Identify frequently scanned items from command line (Agentless only)

Use the scan diagnostic command line tool to calculate and display frequently scanning files, extensions, and VMs, on a system running the Agentless software. You can include these results in the path exclusion policies to exclude them from being scanned.

Before you begin

  • Make sure that the user is a root user, or has sudo permissions.
  • The name of the VM is resolved only when the vCenter is successfully registered in the SVM Settings policy using McAfee ePO. Otherwise, only the VM ID appears.

Access the command line interface (CLI) of the SVM to create and display this report.

This diagnostic tool captures these details:
  • Top 10 file scan requests.
  • Top 10 file extensions.
  • Top 10 virtual machines that are sending scan and checksum requests.

Task

  1. To calculate the frequently scanned files, run the command:
    >cd /opt/McAfee/move/bin>sudo ./scan_diagnostic or sudo /opt/McAfee/move/bin/scan_diagnostic.
    These parameters are available:
    Option Definition
    --help Shows how to use the command and its options.

* * * *

[What to work on]:
a - According to the scan diagnostic page, what kind of user must run the tool?
b - Mark each statement yes or no against the scan diagnostic page, quoting the words that decide it: (i) The tool runs on a system with the Agentless software. (ii) If the vCenter is not registered, the VM name still appears. (iii) The tool captures the top 20 file extensions.
c - Using the scan diagnostic page, explain why a report might show only a VM ID instead of a VM name.
The entries that follow the scan diagnostic page have nothing to do with the work here.

* * * *

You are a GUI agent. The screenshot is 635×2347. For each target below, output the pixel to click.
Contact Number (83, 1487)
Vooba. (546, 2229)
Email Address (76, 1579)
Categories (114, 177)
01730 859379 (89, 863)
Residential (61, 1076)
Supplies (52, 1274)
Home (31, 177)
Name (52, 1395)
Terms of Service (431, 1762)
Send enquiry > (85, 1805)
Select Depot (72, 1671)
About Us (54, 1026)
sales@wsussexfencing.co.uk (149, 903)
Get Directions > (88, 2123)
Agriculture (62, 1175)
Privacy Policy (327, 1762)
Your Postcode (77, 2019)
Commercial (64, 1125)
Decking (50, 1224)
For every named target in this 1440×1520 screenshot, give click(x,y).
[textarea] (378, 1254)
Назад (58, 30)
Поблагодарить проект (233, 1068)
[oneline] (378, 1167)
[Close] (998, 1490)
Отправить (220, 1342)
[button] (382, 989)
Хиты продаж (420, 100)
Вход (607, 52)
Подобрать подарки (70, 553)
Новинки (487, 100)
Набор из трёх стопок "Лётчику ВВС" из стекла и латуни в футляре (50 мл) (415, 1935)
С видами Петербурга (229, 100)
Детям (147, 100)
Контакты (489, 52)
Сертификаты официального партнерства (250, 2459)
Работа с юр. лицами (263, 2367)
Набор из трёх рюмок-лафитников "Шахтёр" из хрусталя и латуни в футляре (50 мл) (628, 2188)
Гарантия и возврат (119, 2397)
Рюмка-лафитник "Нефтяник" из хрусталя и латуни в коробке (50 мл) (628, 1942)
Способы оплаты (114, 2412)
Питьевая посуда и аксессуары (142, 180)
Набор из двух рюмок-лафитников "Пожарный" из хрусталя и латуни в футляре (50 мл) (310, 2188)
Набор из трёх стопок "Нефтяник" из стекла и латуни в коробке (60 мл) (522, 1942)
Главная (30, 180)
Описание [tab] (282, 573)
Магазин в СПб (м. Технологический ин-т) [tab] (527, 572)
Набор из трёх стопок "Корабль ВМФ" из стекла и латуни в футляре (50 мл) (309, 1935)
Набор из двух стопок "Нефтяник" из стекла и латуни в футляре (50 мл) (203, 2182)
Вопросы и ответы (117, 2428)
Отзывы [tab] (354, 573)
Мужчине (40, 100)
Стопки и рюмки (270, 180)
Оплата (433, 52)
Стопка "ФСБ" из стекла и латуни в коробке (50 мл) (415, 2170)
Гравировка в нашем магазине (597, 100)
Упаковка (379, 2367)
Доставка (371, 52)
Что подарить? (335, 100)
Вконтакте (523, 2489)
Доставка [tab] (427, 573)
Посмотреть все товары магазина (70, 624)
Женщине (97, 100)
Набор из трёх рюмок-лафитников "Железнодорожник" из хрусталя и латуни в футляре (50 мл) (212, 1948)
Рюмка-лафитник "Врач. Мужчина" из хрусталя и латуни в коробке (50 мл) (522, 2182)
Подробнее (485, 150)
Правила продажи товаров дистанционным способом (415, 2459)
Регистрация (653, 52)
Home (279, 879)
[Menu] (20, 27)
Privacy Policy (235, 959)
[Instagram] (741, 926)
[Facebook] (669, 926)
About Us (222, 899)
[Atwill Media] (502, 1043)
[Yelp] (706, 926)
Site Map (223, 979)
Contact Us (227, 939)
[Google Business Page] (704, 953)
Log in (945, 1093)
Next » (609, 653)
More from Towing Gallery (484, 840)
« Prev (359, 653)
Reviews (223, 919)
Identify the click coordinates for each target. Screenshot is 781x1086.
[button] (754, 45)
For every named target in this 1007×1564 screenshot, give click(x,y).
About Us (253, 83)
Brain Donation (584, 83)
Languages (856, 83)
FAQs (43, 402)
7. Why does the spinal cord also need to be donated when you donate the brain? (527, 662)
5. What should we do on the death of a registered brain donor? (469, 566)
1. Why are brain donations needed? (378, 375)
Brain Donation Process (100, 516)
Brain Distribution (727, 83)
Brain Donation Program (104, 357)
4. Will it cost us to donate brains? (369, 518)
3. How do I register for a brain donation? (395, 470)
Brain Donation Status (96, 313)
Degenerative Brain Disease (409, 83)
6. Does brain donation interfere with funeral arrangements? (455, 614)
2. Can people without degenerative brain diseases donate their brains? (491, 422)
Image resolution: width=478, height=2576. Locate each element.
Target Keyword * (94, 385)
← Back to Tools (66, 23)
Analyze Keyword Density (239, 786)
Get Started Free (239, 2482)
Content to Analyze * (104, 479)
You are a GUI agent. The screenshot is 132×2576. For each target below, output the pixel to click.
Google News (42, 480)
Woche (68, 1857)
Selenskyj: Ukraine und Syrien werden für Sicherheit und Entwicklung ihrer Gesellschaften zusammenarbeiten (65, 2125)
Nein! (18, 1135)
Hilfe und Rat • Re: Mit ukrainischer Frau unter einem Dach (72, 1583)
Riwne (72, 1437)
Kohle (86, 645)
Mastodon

* * * *

[Numbered answers]:
a - The user must be a root user or have sudo permissions.

b -
(i) Yes: "on a system running the Agentless software."
(ii) No: "Otherwise, only the VM ID appears."
(iii) No: "Top 10 file extensions."

c - The VM name is resolved only when the vCenter has been registered in the SVM Settings policy using McAfee ePO. If that registration hasn't succeeded, the report shows only the VM ID.